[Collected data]

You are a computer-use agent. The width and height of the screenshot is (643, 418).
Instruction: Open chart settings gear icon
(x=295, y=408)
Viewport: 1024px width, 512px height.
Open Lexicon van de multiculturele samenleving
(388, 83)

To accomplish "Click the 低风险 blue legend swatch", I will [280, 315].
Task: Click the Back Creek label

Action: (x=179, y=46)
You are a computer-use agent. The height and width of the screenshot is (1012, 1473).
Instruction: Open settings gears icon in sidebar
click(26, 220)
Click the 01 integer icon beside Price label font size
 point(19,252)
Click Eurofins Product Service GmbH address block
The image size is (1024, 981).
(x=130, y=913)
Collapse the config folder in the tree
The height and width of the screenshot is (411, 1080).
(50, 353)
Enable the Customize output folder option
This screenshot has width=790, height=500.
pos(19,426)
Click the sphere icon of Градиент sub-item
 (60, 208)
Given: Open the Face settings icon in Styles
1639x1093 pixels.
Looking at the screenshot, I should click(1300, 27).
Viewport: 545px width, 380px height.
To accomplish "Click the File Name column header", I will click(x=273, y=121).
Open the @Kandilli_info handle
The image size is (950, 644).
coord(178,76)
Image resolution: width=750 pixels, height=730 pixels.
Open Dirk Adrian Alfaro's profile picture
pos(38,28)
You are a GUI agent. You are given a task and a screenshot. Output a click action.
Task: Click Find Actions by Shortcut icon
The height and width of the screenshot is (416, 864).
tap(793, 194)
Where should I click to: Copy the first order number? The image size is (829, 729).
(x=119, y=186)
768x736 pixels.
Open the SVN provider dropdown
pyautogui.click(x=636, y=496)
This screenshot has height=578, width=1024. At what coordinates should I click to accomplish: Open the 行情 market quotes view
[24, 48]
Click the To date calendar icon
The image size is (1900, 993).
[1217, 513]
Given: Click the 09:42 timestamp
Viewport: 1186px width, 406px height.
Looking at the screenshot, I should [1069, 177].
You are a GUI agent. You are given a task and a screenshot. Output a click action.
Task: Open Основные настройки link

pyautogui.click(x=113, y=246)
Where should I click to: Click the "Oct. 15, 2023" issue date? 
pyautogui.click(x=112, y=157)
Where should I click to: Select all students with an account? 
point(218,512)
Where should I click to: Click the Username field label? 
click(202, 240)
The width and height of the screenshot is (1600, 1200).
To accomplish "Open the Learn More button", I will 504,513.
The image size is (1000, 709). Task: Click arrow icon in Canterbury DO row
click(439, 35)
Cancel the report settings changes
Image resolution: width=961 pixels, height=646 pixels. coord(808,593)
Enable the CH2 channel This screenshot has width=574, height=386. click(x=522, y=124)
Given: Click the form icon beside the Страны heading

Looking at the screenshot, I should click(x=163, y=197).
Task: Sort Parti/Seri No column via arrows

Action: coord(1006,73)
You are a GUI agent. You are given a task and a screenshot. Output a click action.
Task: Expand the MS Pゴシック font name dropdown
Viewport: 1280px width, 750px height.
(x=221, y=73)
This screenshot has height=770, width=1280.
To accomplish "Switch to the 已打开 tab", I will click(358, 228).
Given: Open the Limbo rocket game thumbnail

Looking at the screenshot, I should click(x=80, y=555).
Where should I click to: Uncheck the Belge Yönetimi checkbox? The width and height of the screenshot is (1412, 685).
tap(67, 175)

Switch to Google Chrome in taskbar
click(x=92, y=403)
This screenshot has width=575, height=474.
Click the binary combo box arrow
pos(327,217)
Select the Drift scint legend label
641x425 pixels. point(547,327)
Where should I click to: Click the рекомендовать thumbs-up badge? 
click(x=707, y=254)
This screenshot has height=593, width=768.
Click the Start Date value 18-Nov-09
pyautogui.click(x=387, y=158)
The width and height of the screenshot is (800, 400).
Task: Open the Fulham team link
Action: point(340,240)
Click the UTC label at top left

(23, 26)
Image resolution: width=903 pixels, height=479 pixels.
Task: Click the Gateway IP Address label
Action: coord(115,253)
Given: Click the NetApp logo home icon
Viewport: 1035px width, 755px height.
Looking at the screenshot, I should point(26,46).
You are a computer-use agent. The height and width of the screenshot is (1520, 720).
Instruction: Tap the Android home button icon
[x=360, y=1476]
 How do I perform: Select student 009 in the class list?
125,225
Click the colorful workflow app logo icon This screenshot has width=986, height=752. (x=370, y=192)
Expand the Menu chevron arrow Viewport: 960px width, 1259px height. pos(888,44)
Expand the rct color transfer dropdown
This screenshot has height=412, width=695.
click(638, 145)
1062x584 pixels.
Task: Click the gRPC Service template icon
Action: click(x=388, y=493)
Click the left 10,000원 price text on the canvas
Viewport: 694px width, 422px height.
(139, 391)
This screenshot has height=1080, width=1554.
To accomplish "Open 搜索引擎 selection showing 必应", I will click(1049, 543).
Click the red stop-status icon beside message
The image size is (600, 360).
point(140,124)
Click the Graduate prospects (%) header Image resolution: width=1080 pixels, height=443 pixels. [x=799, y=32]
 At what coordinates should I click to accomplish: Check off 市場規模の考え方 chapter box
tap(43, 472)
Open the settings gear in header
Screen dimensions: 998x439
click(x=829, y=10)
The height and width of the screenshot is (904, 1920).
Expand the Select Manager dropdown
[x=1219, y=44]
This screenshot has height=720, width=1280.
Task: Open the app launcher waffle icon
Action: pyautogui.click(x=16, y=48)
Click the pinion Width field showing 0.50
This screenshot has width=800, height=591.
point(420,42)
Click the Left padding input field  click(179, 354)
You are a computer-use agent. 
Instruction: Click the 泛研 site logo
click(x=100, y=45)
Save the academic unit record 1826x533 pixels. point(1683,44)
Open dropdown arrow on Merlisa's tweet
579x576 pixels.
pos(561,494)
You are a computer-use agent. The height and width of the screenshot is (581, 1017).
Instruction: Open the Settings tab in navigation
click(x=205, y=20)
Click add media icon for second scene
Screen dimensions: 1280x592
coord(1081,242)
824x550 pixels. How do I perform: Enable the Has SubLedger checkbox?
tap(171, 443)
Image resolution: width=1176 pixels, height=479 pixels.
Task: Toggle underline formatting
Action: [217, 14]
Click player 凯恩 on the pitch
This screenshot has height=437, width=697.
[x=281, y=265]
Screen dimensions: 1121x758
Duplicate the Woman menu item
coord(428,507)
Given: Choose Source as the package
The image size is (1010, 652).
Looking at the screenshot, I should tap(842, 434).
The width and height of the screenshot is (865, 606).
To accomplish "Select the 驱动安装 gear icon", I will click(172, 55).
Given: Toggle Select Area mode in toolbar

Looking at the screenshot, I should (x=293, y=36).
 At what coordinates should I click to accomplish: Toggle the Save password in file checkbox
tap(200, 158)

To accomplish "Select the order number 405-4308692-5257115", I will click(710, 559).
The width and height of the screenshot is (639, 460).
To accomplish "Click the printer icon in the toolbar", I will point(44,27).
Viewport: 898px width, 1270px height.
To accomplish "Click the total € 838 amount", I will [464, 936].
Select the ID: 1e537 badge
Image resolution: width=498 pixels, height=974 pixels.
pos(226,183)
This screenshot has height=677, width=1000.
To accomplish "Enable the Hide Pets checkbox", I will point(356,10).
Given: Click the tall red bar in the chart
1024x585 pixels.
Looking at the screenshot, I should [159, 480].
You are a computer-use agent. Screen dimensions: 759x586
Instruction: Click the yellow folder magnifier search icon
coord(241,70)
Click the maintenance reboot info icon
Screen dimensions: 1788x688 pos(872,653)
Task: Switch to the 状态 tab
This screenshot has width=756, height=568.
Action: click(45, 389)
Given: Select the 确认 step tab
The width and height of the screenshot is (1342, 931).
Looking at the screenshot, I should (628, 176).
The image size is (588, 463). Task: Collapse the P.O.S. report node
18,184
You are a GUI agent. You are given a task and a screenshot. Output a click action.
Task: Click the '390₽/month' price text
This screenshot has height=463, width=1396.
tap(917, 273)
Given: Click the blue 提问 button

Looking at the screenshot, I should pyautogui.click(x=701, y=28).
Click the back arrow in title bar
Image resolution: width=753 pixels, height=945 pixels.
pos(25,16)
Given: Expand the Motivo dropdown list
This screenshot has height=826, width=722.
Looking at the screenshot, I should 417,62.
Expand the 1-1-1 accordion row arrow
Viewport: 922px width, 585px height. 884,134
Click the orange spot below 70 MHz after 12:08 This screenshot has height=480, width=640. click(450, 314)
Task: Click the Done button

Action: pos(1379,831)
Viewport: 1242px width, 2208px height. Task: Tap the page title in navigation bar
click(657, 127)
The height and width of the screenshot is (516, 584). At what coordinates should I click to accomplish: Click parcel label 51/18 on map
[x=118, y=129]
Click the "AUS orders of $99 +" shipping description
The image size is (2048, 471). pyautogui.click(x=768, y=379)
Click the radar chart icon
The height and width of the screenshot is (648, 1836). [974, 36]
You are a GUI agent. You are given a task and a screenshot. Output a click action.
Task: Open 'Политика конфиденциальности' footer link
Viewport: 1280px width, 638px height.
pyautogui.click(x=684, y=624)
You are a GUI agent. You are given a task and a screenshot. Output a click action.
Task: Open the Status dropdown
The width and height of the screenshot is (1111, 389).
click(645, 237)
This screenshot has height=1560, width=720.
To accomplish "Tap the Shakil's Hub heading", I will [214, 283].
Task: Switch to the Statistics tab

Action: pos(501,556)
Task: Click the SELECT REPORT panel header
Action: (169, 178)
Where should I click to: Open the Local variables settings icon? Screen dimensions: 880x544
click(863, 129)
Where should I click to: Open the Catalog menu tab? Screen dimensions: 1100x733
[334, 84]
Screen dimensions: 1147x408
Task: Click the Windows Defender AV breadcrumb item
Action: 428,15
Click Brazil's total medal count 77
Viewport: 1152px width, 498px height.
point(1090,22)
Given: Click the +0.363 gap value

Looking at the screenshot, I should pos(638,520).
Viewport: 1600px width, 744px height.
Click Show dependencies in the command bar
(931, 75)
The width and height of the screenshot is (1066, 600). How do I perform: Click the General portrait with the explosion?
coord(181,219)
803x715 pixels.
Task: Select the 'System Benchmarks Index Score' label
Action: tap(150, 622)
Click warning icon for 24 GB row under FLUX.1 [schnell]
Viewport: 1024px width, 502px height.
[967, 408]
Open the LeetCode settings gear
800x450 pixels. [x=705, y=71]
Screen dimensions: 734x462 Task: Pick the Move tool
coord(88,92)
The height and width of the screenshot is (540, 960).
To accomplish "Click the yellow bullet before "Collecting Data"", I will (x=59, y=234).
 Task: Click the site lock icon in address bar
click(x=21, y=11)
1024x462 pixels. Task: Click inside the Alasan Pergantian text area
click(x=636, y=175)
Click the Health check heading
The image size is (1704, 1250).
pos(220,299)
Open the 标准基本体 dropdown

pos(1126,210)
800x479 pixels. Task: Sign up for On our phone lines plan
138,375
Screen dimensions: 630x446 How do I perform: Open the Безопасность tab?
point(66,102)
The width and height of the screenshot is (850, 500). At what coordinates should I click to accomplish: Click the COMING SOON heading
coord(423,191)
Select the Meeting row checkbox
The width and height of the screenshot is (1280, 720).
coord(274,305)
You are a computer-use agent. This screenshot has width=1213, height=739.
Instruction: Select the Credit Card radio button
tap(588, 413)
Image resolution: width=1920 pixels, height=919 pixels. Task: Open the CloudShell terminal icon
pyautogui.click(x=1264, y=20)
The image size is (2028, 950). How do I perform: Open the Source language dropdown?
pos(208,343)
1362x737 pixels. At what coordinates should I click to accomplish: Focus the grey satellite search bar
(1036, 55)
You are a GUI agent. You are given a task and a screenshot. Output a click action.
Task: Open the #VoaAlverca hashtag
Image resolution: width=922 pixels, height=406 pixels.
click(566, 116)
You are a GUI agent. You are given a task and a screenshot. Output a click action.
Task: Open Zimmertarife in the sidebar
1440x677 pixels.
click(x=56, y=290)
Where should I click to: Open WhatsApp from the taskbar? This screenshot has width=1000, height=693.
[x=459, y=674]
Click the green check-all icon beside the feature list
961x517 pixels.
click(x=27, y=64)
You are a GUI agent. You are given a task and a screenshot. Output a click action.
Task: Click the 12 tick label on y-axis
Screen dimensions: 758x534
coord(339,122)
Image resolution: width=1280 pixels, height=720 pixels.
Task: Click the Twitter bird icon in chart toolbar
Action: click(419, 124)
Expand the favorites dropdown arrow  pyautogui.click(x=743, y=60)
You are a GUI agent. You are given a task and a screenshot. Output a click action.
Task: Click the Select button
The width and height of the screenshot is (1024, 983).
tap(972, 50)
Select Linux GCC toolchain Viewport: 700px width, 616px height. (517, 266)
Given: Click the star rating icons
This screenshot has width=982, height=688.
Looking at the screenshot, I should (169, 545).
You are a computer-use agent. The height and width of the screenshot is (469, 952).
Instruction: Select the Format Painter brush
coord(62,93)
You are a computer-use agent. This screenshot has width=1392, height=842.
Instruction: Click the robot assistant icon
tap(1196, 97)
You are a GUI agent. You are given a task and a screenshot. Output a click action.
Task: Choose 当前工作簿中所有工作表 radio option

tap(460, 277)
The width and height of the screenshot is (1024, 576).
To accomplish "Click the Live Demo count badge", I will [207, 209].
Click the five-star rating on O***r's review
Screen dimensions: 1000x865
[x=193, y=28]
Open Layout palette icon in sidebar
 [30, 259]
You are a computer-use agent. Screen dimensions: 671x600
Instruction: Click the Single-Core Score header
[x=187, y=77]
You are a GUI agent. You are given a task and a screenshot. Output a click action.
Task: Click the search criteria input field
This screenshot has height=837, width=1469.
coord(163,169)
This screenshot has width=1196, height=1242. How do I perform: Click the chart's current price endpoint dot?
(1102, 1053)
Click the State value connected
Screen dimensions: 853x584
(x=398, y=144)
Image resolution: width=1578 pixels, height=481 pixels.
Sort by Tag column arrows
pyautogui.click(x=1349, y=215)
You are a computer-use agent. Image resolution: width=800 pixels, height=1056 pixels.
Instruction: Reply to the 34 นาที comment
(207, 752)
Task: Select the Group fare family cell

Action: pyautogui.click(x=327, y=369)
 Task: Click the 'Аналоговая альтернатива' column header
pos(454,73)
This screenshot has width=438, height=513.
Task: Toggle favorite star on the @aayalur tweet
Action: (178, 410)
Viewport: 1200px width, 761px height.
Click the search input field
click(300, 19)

§ **WORK ITEM**:
Could you return all lines from the records that include the word "computer"?

§ **SOLUTION TO THIS TASK**:
You are a computer-use agent. The width and height of the screenshot is (643, 418).
You are a computer-use agent. The height and width of the screenshot is (1012, 1473).
You are a computer-use agent. The height and width of the screenshot is (1520, 720).
You are a computer-use agent. 
You are a computer-use agent. The height and width of the screenshot is (581, 1017).
You are a computer-use agent. Screen dimensions: 759x586
You are a computer-use agent. This screenshot has width=1213, height=739.
You are a computer-use agent. The height and width of the screenshot is (469, 952).
You are a computer-use agent. This screenshot has width=1392, height=842.
You are a computer-use agent. Screen dimensions: 671x600
You are a computer-use agent. Image resolution: width=800 pixels, height=1056 pixels.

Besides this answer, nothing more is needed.